And that leads me to the heart of this week’s essay: the joys of exercise that isn’t running.

*   *   *

We have an elliptical machine in our house. The first sign that using it must be a miserable experience comes from its name: the elliptical machine.

The machine you run on in a gym isn’t called a “running machine;” it’s a treadmill. The machine you bicycle on in a gym isn’t called a “cycling machine;” it’s a stationary bike. The machine you use to ascend imaginary buildings in a gym isn’t called a “stair machine;” it’s a stairmaster.

To put it simply, all of these devices either replicate normal human activity – running (on a treadmill); cycling (on a stationary bike) – or allow you to become an all-powerful superhuman – a “stairmaster” – albeit in a very limited domain. But then, sitting outside of this happy, traditional fitness universe is the elliptical machine.

We call it an elliptical machine because we can’t make it sound like anything that’s biomechanically normal. Moving your legs in an elliptical motion, sans impact, has the benefit of not destroying your joints on pavement, but it’s in no way a regular anatomical feat. You don’t hear stories about the ancient Ellipsis tribe, covering the savannah as they pursue their prey, their feet never leaving the ground while simultaneously moving their legs in wobbly circles in some kind of bizarre forward moonwalk. And that’s because moving your body in this fashion can only be done by using some kind of bizarre technology – a machine – that forces you to do so. It’s fundamentally unnatural.

Still, when you’re suffering from achilles tendonitis, subjecting yourself to this monstrosity seems better than doing nothing for 4-8 weeks, gaining weight, and losing all the benefits of the work you’ve done up to that point. And so, I now clamber aboard our elliptical machine virtually every morning.

I hate it.

*   *   *

Long-time readers know that I enjoy running because it allows me to unplug, to disengage. I intentionally don’t clock distance or time when I’m on the road. I just plot routes and finish them. The way I make running a sustainable activity requires me to shut off my competitive streak – “How fast?” “How far?” “What are you training for?” –  and simply do it for the sake of doing it.

But put me on an elliptical machine and the whole equation changes. First, I’m no longer outdoors. Instead, I’m trapped in a tiny room consisting of the mechanical behemoth I have to ride, some other fitness equipment, a TV, and a litter box for our cats to perform their daily necessaries. (Nothing highlights the awfulness of an elliptical machine like a box full of cat excrement.)

Second, once I’m using a machine – especially one whose sole purpose is to force your body to do things it doesn’t normally do – I can only measure what I’m doing in terms of a time and a (calculated) distance. Instead of unplugging, I’m now a slave to the digital sitting less than a foot in front of my face.

(Also, I find the whole concept of distance on an elliptical bizarre. Yesterday, I spent 45 minutes on the thing and covered 2.82 miles, as if there’s actually an analog for doing something that’s neither biking nor walking. Is the machine telling me that if I could somehow take it out onto the street and cover actual distance, this is how far I’d go? How did the people who design this figure out that algorithm? Did someone make a “mobile” elliptical and test it? Is there some kind of international elliptical distance standard I’m unaware of that allows for comparisons between different elliptical machines? (I think not, as different ellipticals have  differently shaped ellipses.) Or, as I suspect, does each manufacturer simply make it all up so people like me think they’re doing more than they actually are?)

EXERCISE INSTRUCTIONS:
1. Answer these questions about the essay on the elliptical machine:
(a) What condition does the writer say they are suffering from?
(b) How many minutes did the writer spend on the elliptical yesterday, and how many miles did it record?
(c) Besides the elliptical, what three things are in the tiny room?
2. Please write out the stretch of the essay on the elliptical machine from "We call it an" through "It’s fundamentally unnatural.".

DATA UNDER STUDY:
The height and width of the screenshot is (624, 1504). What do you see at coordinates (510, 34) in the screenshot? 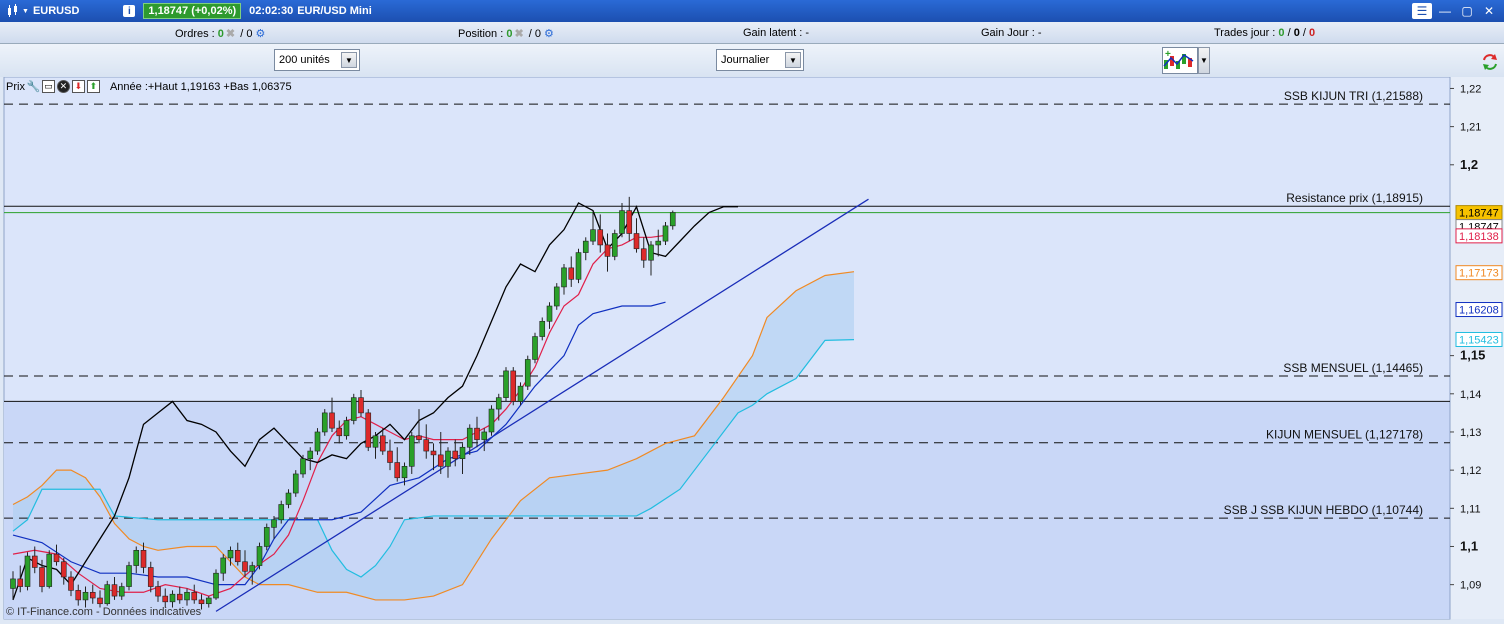
I see `position-value: 0` at bounding box center [510, 34].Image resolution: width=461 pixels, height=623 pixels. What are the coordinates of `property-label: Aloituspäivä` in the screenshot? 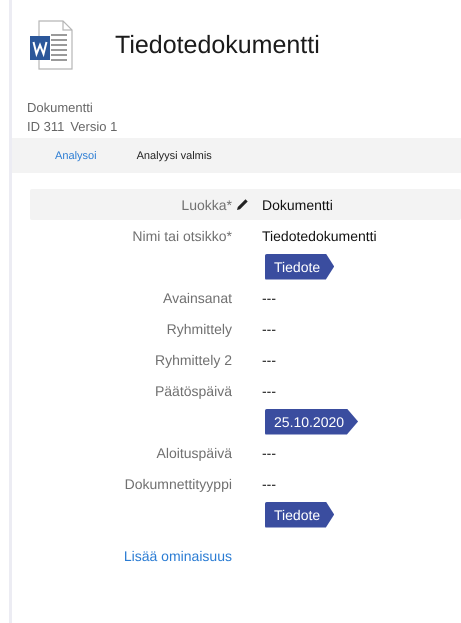 It's located at (194, 452).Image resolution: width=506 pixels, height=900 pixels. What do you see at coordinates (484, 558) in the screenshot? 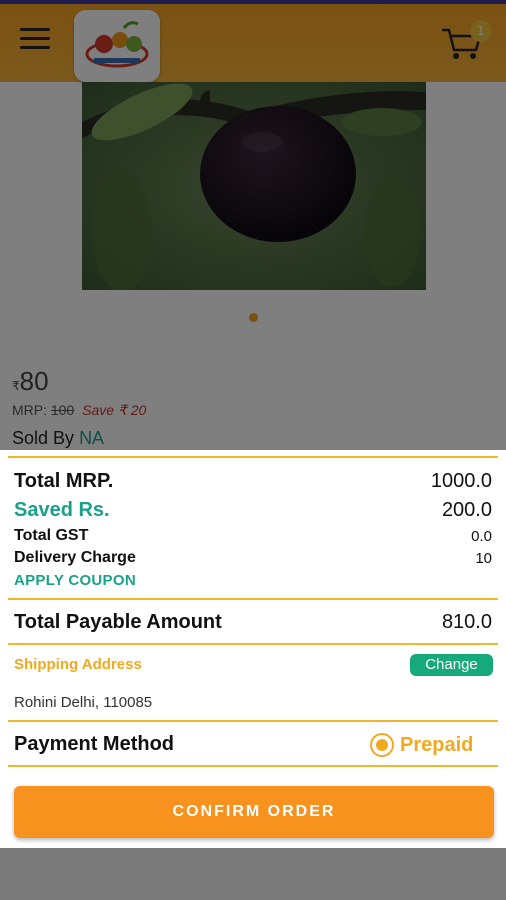
I see `delivery-value: 10` at bounding box center [484, 558]. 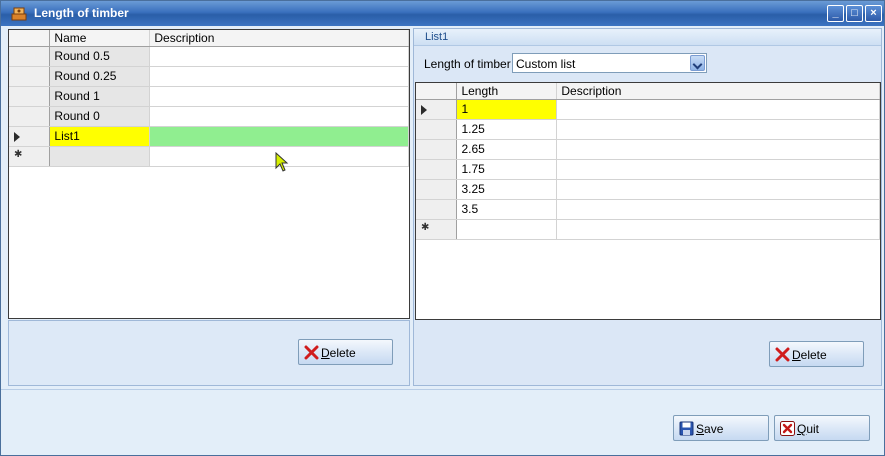 What do you see at coordinates (100, 38) in the screenshot?
I see `column-header-name: Name` at bounding box center [100, 38].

TASK-BY-TASK ANSWERS:
1.
(a) Achilles tendonitis.
(b) 45 minutes and 2.82 miles.
(c) Some other fitness equipment, a TV, and a litter box for the cats.

2.
We call it an elliptical machine because we can’t make it sound like anything that’s biomechanically normal. Moving your legs in an elliptical motion, sans impact, has the benefit of not destroying your joints on pavement, but it’s in no way a regular anatomical feat. You don’t hear stories about the ancient Ellipsis tribe, covering the savannah as they pursue their prey, their feet never leaving the ground while simultaneously moving their legs in wobbly circles in some kind of bizarre forward moonwalk. And that’s because moving your body in this fashion can only be done by using some kind of bizarre technology – a machine – that forces you to do so. It’s fundamentally unnatural.